* Exercises
1. Answer these questions about the page on multi-step real-life problems:
(a) What hourly wage does Joe earn?
(b) Where is the concessions stand Joe works at?
(c) What standard code is listed under "Algebra:"?
2. In the page on multi-step real-life problems, write out the part between "- Set up a general" and "makes $17 in tips?", inclusive, and change "4 hours" to "6 hours".
3. Carry on the page on multi-step real-life problems with new text that starts after its last sentence.

* Document passage
━━━━━━━━━━

7.EE-Solve multi-step real-life and mathematical problems
Algebra:
CCSS.MATH.CONTENT.7.EE.B.3
Solve multi-step real-life and mathematical problems posed with positive and negative rational numbers in any form (whole numbers, fractions, and decimals), using tools strategically. Apply properties of operations to calculate with numbers in any form; convert between forms as appropriate; and assess the reasonableness of answers using mental computation and estimation strategies.
Problem:
Joe works at a concessions stand at Century Link Field. Joe makes $10 per hour plus any tips he gets from the generous football fans. Set up and solve an equation for EACH of the given problems and write your answer using complete sentences.
- Set up a general equation for the total amount of money Joe will earn working at the concessions stand. Define your variables.
- How much money does Joe make if he works 4 hours and makes $17 in tips?
- If Joe makes $86 dollars total, and earned $31 dollars in tips, how many hours did he work?

━━━━━━━━━━

* Records shown
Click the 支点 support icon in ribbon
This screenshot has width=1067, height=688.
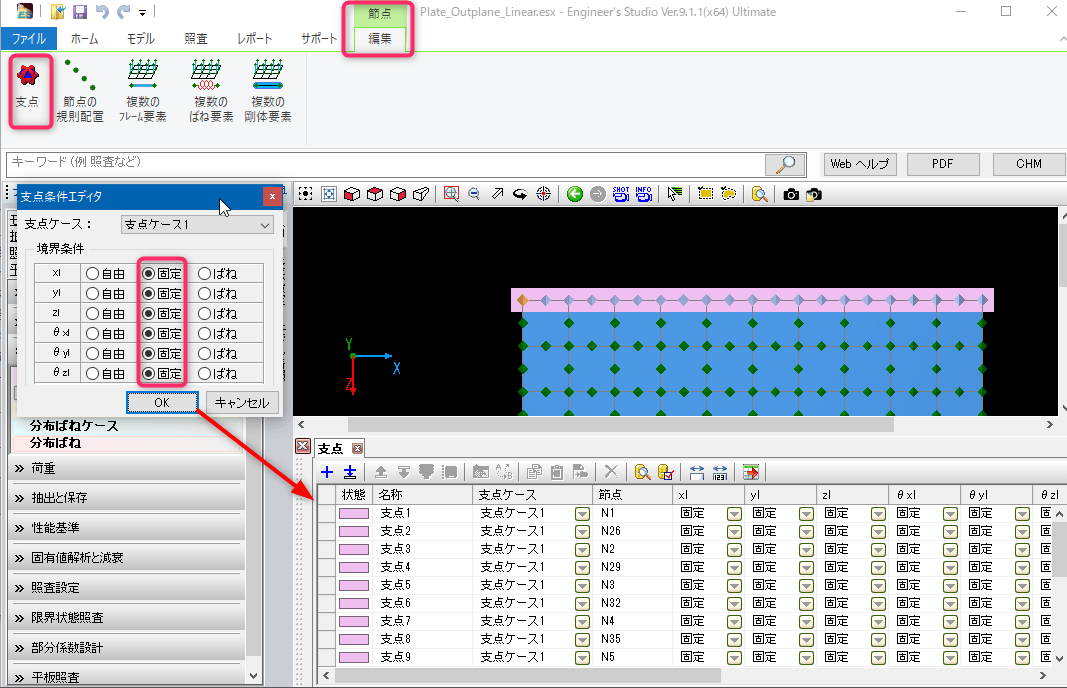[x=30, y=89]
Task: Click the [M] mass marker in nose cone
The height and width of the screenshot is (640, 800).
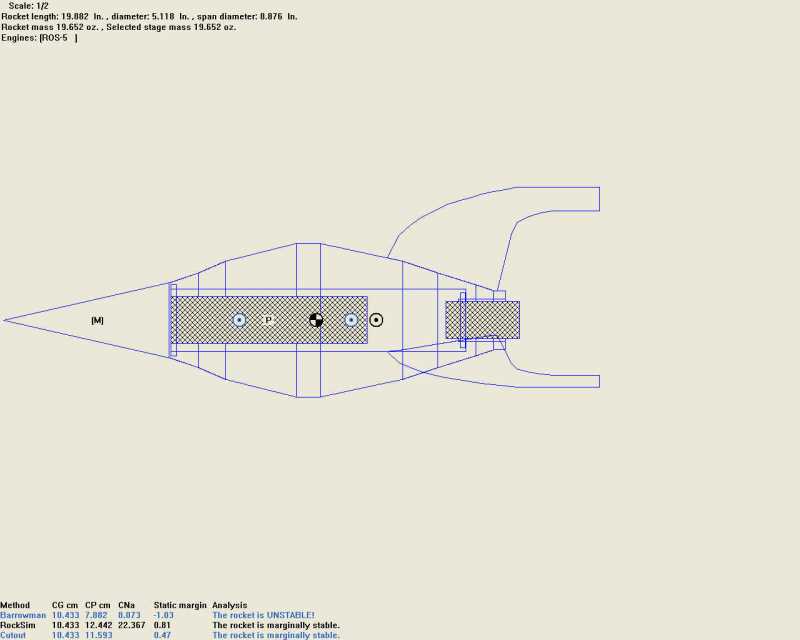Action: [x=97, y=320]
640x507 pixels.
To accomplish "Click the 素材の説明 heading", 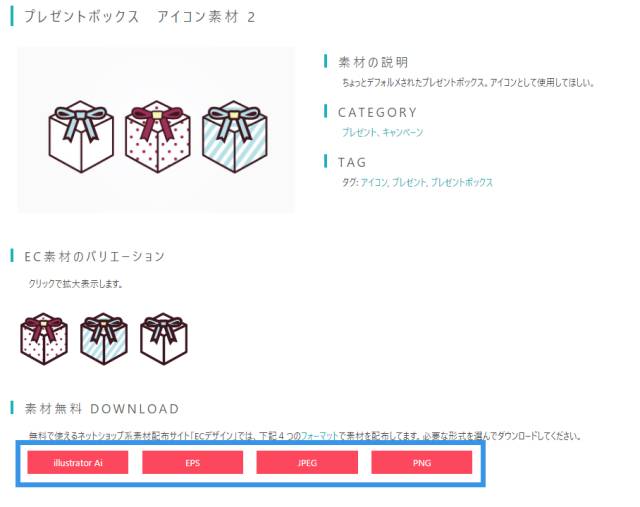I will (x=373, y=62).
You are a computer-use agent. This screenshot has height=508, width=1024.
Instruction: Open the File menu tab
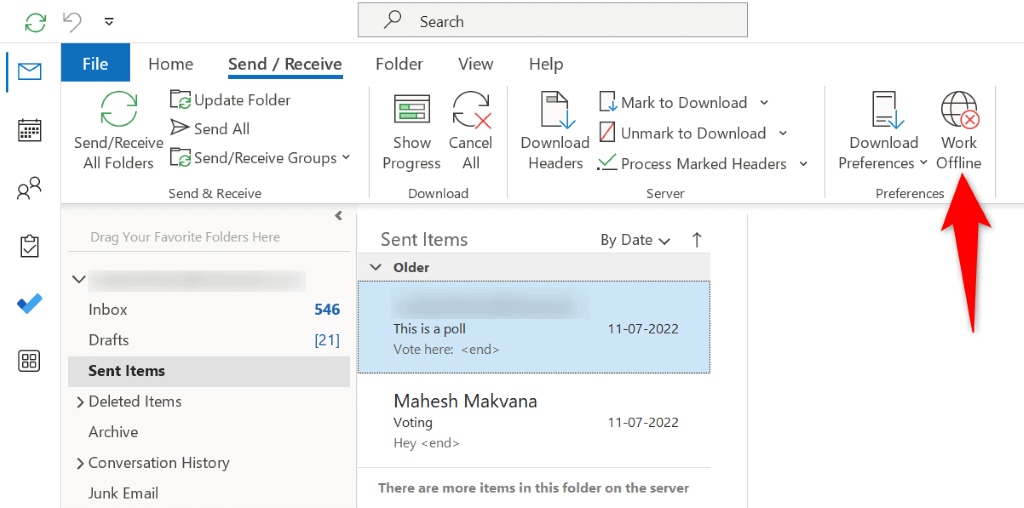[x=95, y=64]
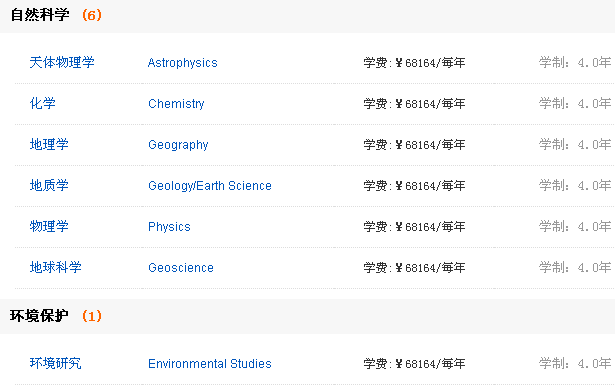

━━━━━━━━━━

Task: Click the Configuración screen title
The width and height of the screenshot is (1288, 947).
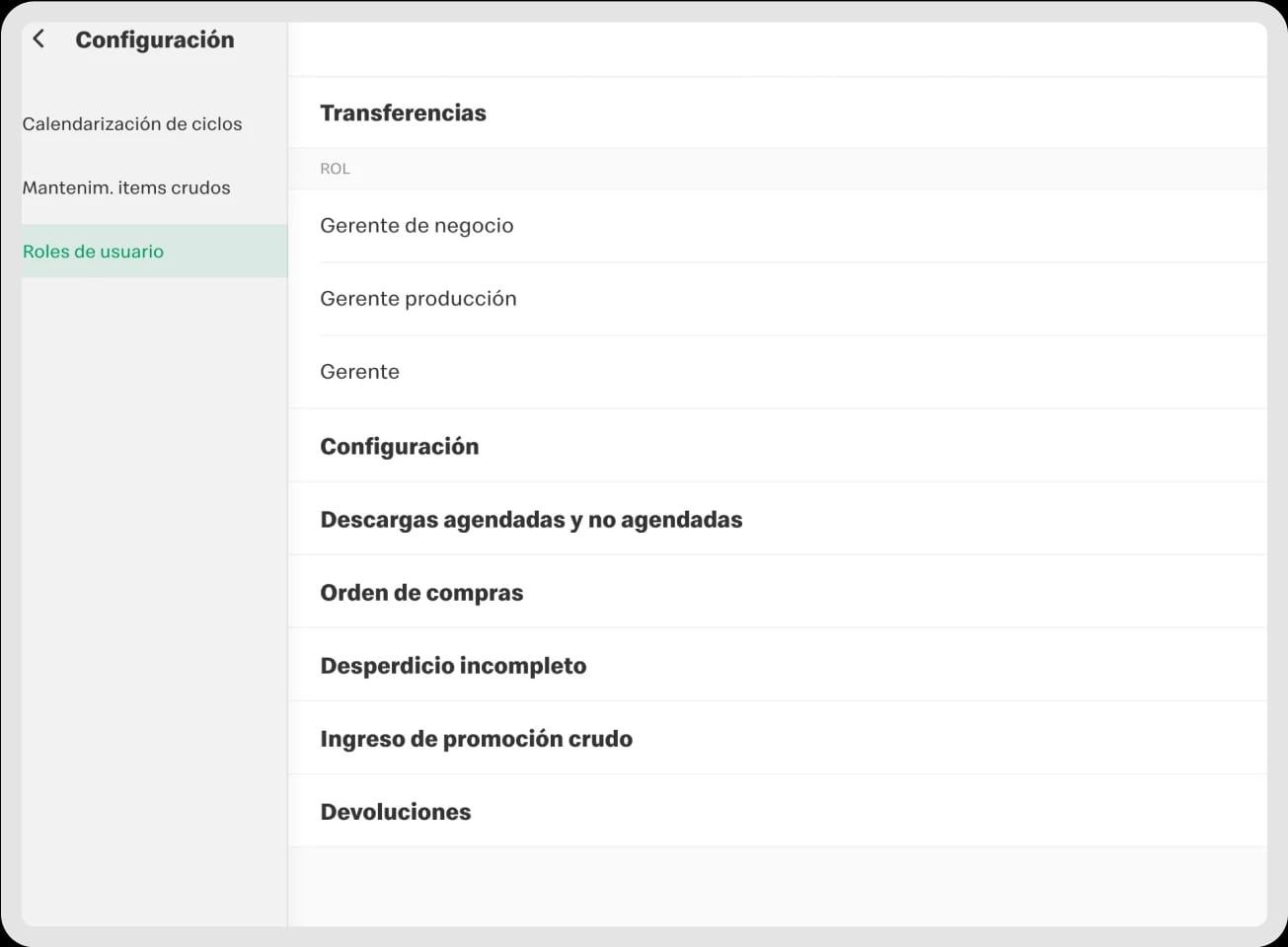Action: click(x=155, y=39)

━━━━━━━━━━

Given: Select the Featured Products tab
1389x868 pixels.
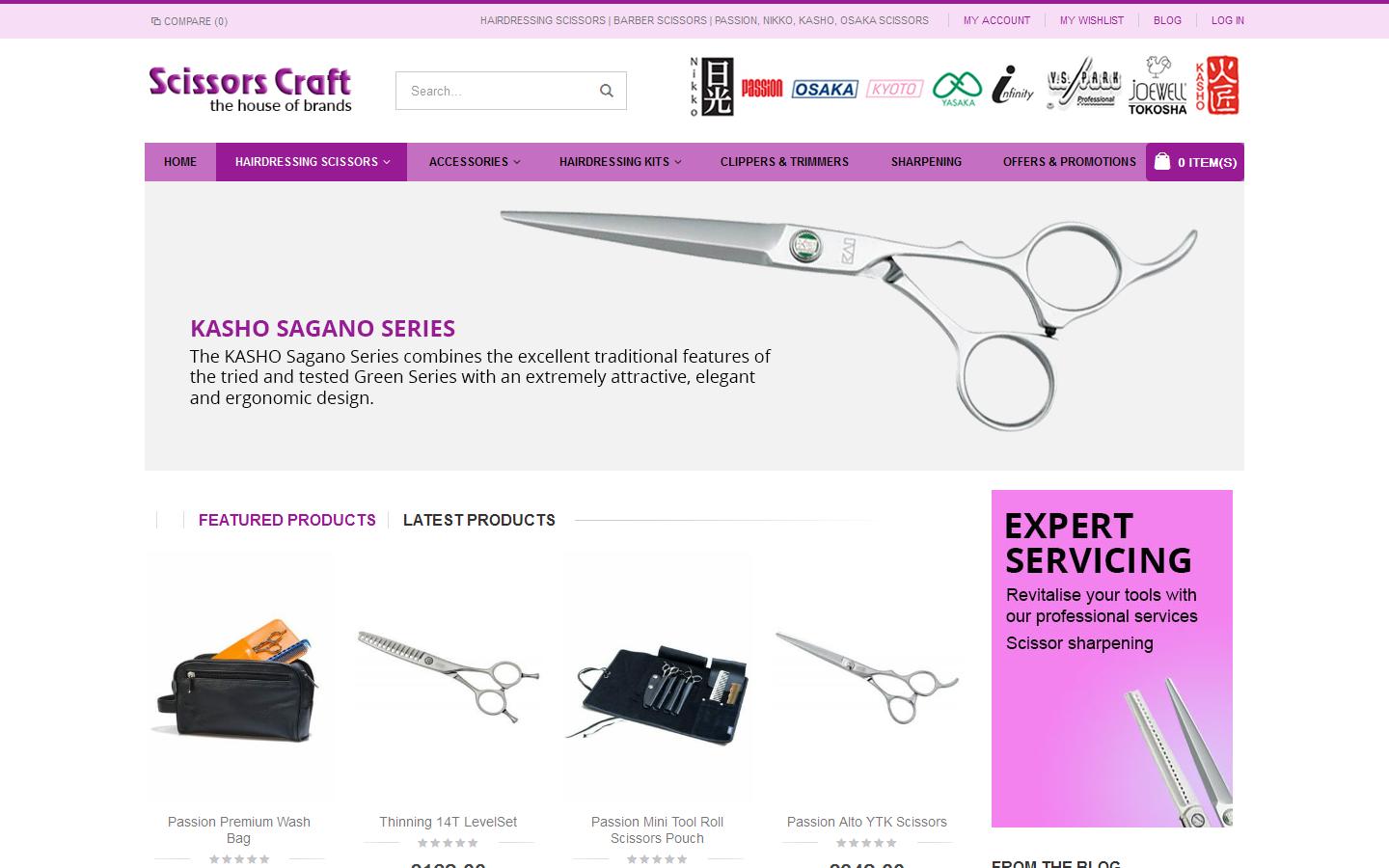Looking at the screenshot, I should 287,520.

━━━━━━━━━━

* Answers to each task
1.
(a) $10 per hour
(b) Century Link Field
(c) CCSS.MATH.CONTENT.7.EE.B.3

2.
- Set up a general equation for the total amount of money Joe will earn working at the concessions stand. Define your variables.
- How much money does Joe make if he works 6 hours and makes $17 in tips?

3.
- Joe worked with Steve during the Seahawk v. 49ers game. They worked 6 hours and made $46 in tips together. If Steve and Joe split the tips evenly, how much money did Joe make during that game?
Commentary:
The purpose of this problem is to illustrate the Common Core State Standard of applying a real-world situation to learning how to set up and solve single variable equations. The students learned how to manipulate one and multi-step equations. Teachers can use this problem as a summative assessment. This problem gives them the chance to reason how to set up an equation using information that is provided for them. Students are able to define variables for an equation and use values to evaluate for the unknown variables. The students use the additive and multiplicative inverses to further their mathematical understanding of solving equations. The students will get a chance to change an equation so that it fits what a question is asking. For example, changing the original equation from T=10x+y to T=10x+(y/2) to factor in the tips being split. The story problem has multiple parts, so this gives the students the opportunity to read and follow directions carefully.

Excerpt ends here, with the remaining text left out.